Think about this: your friend Rajesh puts ₹1 lakh in a savings bank account earning 3% per year. Another friend, Priya, puts the same ₹1 lakh in equity shares of a mid-cap company. Priya could earn 25% — or lose 20%. Rajesh sleeps peacefully; Priya checks her phone every hour. That gap in anxiety? That's the risk-return trade-off in action.
The core idea is simple: higher potential return always comes with higher risk. No investor will voluntarily take on more risk unless they expect to be compensated for it with a higher return. This compensation is called the risk premium — the extra return over and above the risk-free rate (typically the return on government securities, around 6–7% in India). If a project or investment doesn't offer a return above the risk-free rate, a rational investor simply won't bother — they'd rather park money in G-Secs without the headache.

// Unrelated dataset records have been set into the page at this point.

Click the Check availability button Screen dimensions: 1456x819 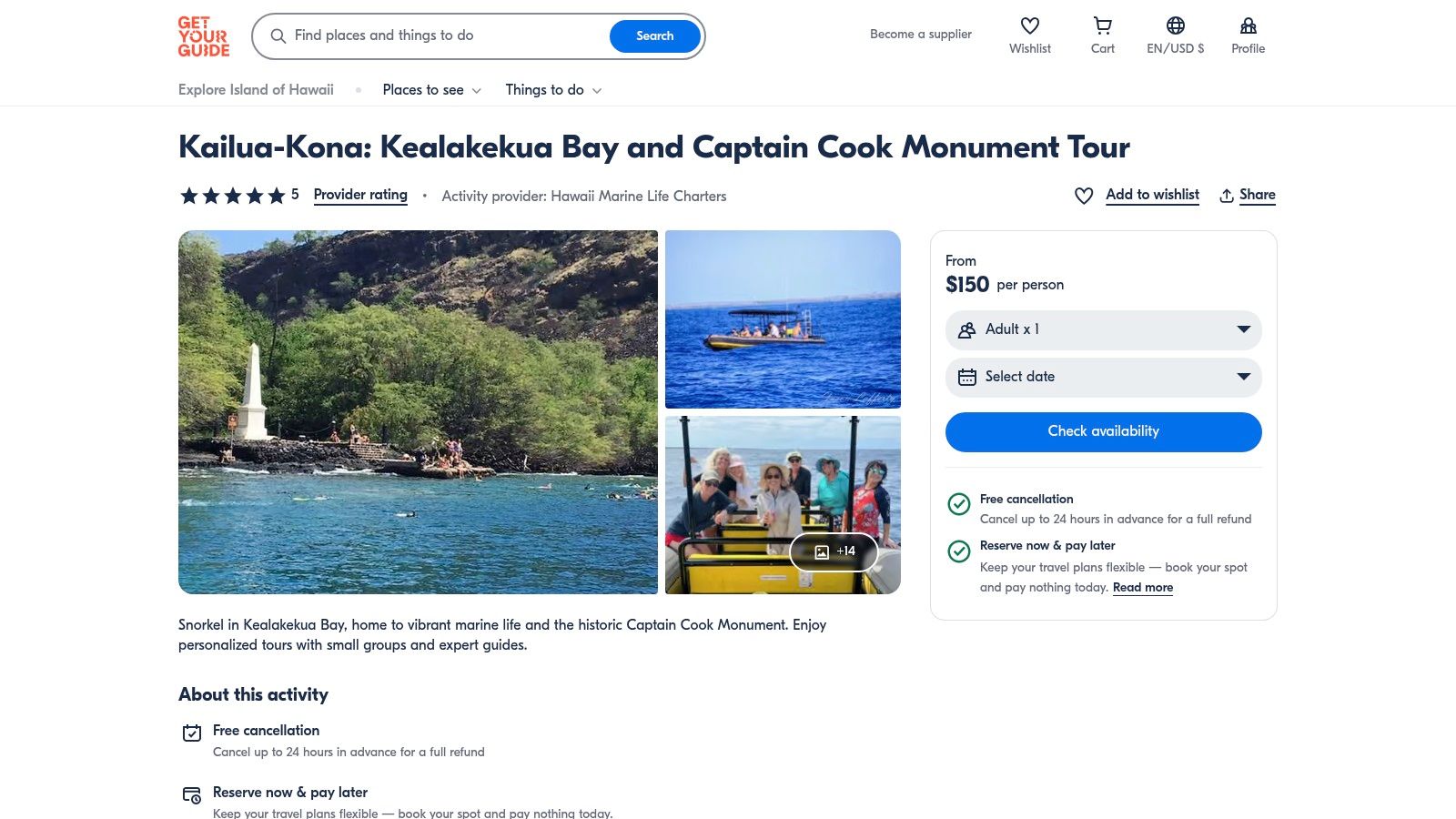(1102, 431)
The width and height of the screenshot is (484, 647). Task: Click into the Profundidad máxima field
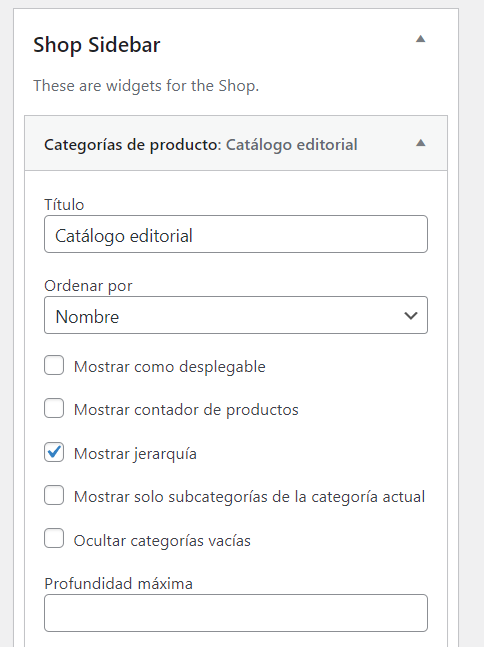[x=236, y=613]
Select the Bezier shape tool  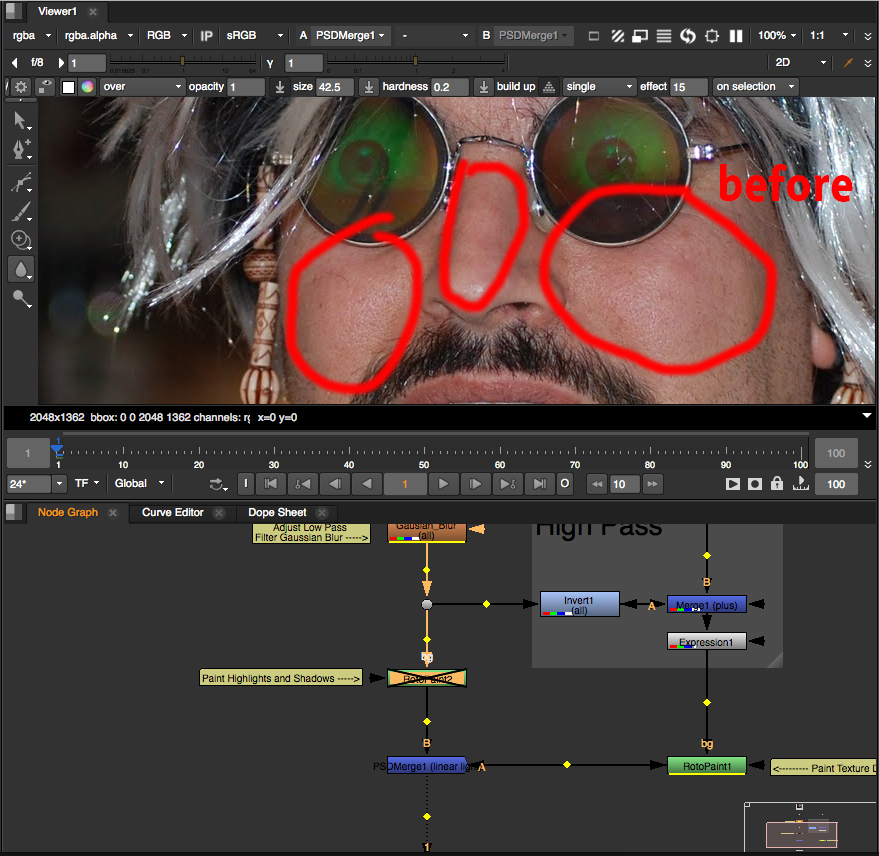[x=19, y=183]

In Financial Management, this trade-off shapes almost every decision a firm makes. When Rajesh & Co. Pvt. Ltd. evaluates two projects — one stable infrastructure contract and one new-product launch — the firm uses a higher discount rate for the riskier project. Why? Because shareholders demand higher returns to justify that risk. If you use the same discount rate for both, you'll accept projects that actually destroy value once risk is properly priced in. The risk-return relationship is also the foundation of the Capital Asset Pricing Model (CAPM), where expected return = Risk-Free Rate + Beta × Market Risk Premium. Beta measures how sensitive an asset's return is to market movements — a Beta > 1 means the asset is more volatile than the market.

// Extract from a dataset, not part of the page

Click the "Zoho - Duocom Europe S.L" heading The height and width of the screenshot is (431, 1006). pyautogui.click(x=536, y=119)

For your exam, remember two types of risk: systematic risk (market-wide; cannot be diversified away — e.g., inflation, interest rate changes) and unsystematic risk (firm-specific; can be reduced through diversification — e.g., a strike at one company). CAPM only prices systematic risk because rational investors diversify away the rest. This is asked frequently as a 4–6 mark theory/numerical question and also appears as part of larger portfolio or project evaluation problems.